Items listed in a dataset:
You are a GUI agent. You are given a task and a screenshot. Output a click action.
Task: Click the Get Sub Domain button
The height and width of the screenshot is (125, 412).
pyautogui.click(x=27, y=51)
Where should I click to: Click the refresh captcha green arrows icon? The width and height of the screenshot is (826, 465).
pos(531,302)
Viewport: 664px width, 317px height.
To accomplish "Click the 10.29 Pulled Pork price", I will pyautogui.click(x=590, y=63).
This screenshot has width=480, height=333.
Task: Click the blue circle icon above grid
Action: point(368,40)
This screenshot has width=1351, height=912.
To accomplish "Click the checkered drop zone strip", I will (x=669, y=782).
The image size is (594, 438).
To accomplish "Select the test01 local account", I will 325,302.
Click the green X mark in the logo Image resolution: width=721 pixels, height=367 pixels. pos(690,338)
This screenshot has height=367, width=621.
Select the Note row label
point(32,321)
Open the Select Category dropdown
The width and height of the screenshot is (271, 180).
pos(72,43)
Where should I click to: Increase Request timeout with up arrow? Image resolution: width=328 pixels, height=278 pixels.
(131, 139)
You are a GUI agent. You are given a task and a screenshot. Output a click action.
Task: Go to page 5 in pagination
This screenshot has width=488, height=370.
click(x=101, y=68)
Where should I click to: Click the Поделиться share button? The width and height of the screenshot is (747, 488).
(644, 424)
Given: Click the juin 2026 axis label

Brief> For the lines above, output exactly those from the line containing "Where should I click to: Increase" through the line containing "Task: Go to page 5 in pagination", and skip the others.

Answer to the problem>
Where should I click to: Increase Request timeout with up arrow? Image resolution: width=328 pixels, height=278 pixels.
(131, 139)
You are a GUI agent. You are given a task and a screenshot. Output a click action.
Task: Go to page 5 in pagination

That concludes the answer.